PAGI itu, seperti biasa, Lanang selalu membuka jejaring sosialnya dengan internet. Ia selalu mengecek kalau-kalau ada pemberitahuan penting. Sebuah kejutan di Minggu pagi kembali hadir. Sebuah pemberitahuan dari Twitter mengabarkan bahwa cerpennya dimuat salah satu koran lokal ternama di Bali.

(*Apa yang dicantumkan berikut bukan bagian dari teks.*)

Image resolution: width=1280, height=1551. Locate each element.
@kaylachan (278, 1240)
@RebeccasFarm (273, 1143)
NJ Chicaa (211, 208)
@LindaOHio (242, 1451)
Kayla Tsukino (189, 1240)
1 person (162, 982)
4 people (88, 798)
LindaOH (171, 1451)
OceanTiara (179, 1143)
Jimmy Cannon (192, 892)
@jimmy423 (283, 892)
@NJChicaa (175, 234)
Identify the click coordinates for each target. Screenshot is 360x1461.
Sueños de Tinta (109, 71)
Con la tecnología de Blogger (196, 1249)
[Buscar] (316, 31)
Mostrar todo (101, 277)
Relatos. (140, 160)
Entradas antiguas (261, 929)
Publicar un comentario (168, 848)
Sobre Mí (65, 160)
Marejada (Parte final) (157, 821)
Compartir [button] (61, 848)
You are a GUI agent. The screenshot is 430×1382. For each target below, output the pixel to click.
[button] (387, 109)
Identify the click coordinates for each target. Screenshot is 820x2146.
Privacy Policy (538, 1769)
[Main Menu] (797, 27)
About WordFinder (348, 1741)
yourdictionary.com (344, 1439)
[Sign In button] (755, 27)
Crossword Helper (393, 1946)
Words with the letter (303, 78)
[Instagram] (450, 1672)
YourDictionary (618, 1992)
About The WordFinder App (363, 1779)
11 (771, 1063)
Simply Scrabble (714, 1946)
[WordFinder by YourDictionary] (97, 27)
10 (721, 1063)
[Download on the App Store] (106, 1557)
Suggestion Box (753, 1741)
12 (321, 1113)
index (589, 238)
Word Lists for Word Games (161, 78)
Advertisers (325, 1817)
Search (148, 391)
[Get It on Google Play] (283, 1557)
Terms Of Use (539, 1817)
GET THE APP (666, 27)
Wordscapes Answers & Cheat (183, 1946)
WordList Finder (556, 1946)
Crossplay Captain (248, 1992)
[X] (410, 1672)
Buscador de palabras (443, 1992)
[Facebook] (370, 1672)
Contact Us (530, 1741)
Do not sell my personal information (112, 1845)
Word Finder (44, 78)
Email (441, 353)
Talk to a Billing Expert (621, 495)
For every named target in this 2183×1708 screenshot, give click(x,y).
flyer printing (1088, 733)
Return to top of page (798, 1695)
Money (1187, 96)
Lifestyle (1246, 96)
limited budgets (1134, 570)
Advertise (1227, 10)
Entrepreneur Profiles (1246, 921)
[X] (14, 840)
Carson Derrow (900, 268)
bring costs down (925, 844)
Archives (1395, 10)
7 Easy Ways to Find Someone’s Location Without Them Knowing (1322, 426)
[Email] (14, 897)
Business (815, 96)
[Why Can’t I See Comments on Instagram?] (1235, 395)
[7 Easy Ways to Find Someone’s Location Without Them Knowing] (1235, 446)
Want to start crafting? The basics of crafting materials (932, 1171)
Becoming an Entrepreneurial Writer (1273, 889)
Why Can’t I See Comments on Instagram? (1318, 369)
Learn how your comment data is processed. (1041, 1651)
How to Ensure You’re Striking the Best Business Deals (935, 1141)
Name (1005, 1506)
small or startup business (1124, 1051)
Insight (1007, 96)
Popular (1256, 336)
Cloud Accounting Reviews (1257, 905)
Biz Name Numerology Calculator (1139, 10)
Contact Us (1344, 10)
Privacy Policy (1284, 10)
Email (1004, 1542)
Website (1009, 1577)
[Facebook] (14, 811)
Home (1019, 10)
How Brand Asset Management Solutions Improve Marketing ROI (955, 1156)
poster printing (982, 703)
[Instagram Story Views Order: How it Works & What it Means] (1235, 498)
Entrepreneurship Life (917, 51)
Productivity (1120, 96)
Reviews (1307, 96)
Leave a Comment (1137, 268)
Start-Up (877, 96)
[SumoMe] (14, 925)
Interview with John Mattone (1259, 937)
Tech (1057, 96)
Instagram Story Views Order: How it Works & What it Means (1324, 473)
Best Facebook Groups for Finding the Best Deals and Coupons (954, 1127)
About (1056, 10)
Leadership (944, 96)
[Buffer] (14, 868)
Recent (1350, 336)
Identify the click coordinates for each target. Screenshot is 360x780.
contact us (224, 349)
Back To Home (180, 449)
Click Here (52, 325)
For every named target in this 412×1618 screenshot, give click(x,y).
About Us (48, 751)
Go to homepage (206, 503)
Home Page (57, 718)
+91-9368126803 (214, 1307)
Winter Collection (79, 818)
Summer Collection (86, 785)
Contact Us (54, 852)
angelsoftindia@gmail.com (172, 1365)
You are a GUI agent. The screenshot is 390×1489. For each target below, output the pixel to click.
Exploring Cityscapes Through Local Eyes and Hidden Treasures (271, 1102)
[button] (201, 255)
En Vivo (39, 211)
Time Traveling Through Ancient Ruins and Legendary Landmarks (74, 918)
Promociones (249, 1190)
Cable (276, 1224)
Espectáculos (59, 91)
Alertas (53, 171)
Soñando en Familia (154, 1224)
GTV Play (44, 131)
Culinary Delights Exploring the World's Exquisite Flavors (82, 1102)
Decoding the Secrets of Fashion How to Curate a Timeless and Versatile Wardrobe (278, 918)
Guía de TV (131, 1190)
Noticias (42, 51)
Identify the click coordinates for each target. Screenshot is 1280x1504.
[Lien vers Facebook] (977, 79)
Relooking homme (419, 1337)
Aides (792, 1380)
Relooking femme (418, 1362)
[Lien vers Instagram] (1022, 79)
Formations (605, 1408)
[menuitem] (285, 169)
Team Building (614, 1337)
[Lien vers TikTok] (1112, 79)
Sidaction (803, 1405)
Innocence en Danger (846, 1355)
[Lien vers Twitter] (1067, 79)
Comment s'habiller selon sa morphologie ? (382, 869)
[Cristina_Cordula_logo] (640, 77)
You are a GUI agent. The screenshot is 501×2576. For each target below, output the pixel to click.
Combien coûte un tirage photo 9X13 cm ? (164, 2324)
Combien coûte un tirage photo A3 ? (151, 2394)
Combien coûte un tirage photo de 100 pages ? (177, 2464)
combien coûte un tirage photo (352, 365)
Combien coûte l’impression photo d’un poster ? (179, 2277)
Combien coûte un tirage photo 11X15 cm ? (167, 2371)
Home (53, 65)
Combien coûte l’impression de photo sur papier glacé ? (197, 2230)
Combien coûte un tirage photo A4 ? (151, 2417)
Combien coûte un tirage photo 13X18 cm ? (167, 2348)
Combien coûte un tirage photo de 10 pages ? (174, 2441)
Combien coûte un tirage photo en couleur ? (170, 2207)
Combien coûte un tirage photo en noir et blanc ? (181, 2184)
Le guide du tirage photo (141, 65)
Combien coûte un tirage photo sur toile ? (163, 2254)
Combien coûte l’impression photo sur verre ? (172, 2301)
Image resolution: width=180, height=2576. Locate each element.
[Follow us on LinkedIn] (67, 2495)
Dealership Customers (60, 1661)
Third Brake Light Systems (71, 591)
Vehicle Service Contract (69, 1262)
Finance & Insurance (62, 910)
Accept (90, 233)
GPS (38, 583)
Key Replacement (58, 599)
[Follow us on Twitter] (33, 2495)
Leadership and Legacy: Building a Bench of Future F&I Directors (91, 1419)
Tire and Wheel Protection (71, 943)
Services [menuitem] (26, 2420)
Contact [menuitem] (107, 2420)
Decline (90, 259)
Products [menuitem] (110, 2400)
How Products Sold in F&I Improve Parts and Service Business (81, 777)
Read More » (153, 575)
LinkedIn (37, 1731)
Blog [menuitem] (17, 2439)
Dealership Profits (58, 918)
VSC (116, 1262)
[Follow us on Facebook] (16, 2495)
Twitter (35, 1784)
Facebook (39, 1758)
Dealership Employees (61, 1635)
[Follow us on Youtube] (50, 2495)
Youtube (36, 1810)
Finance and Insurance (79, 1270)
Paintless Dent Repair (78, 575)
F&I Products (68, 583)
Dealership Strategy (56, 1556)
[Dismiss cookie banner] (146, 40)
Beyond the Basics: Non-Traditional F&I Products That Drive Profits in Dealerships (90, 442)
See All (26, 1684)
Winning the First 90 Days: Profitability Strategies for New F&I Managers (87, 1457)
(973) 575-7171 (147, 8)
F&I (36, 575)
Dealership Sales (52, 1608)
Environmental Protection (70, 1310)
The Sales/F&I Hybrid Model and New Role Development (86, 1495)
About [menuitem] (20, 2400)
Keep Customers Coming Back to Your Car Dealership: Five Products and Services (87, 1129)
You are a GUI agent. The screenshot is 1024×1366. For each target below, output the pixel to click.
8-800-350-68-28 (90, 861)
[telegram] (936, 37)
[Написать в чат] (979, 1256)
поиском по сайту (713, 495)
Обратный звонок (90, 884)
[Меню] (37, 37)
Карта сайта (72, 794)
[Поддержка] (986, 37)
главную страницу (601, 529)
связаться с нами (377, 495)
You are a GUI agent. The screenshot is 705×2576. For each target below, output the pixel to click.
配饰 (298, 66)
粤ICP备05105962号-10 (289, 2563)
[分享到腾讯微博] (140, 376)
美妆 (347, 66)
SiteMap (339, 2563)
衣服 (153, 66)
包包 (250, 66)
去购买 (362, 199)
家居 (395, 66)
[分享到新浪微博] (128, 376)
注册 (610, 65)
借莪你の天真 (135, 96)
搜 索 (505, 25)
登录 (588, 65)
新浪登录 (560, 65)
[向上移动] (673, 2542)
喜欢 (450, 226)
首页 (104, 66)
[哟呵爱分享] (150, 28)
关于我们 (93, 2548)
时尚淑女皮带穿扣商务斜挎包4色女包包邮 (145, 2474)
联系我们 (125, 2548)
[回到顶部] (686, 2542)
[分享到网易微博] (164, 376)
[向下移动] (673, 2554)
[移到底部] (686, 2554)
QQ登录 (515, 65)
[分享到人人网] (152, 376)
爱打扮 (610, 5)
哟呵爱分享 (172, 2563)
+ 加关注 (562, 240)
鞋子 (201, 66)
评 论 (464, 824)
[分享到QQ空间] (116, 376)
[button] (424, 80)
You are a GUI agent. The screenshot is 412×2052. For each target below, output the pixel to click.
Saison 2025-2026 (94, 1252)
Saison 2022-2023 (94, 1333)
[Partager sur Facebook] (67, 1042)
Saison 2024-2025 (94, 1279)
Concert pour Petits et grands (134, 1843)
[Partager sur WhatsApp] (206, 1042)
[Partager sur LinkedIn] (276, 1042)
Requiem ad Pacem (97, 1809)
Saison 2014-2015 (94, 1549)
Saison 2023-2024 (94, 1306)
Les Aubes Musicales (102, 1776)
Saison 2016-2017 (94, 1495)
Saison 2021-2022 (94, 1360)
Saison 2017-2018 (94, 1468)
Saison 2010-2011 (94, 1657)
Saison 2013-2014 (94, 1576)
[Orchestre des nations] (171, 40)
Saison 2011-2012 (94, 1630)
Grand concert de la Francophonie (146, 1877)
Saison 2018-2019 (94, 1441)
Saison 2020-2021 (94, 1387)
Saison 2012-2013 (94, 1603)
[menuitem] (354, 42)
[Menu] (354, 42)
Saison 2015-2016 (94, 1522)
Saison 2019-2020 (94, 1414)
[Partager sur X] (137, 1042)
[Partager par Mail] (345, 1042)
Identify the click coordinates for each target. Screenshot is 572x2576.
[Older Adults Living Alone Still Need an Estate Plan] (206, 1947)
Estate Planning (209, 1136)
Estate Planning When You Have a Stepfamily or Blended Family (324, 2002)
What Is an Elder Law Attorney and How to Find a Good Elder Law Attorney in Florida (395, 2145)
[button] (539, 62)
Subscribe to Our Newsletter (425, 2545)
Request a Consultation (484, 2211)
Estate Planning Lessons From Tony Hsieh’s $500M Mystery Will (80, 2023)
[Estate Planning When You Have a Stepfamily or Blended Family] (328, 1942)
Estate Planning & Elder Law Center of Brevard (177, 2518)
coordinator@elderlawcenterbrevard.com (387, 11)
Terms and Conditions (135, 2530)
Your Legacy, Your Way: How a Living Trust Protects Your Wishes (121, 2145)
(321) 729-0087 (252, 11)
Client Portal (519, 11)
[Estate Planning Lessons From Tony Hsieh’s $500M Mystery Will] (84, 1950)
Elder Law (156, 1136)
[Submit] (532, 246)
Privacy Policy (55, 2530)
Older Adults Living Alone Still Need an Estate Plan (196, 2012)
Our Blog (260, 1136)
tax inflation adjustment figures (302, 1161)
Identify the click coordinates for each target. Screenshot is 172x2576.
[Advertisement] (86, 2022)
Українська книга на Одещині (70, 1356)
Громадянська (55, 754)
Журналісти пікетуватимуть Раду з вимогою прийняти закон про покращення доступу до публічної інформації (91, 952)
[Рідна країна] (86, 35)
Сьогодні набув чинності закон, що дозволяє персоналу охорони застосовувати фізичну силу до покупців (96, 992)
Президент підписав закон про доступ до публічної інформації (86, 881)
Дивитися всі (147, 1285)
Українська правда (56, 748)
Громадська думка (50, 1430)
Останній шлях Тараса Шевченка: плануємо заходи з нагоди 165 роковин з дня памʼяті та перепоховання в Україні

“Aku yakin bahwa cerita dengan riset yang membutuhkan pengorbanan akan membuahkan hasil yang maksimal. Belum ada tiga minggu, cerpenku sudah dimuat,” ucap Lanang kepada Bima yang sedari tadi menemaninya.

“Selamat, ya. Ini pertanda kamu akan terus menulis?” tutur Bima.

“Pasti, tetapi menulis bukan pekerjaan tetapku,” ujar Lanang mantap.

Lanang tersenyum tipis. Dibuka kembali cerpennya dan ia baca ulang. Ia berharap, Tari juga membacanya di waktu yang sama.

 

***

 

MENTARI pagi telah memancarkan binarnya. Burung-burung telah berkicau dengan merdunya. Para gadis-gadis tangguh telah berjuang mencari sesuap nasi di pasar-pasar tradisional. Lanang dan Bima juga sudah bangun, padahal hari masih pagi. Bahkan Lanang sudah keluar kos dan membawa sebuah koran lokal.

“Serius amat?” Bima datang ke kamar kos Lanang dan mendapati Lanang tengah sibuk membaca koran. Lalu, ia lihat apa yang sedang dibaca Lanang: iklan baris lowongan pekerjaan. “Oh, aku tahu, kamu mencari pekerjaan?”

“Yoi. Kebanyakan nyarinya yang lulusan Akuntansi, jadi bingung, nih.”

“Oh, iya aku hampir lupa, kita, kan, Sarjana Sastra, ikut sama cewekku saja. Dia pernah menawariku kerja, tapi aku takut kalau kuliahku terganggu. Dia baru setahun bekerja dan sekarang sudah menjadi Asisten Editor karena dedikasinya pada pekerjaan sehingga tahu sendiri, kan, tiap malam Minggu aku sendirian padahal aku punya pacar, dia ya begitu, saking berambisi menjadi Editor, aku dilupakan, dan ketika dia sudah berhasil menjadi Asisten Editor, kini dia makin sibuk dan aku hanya punya jatah hari Minggu saja.”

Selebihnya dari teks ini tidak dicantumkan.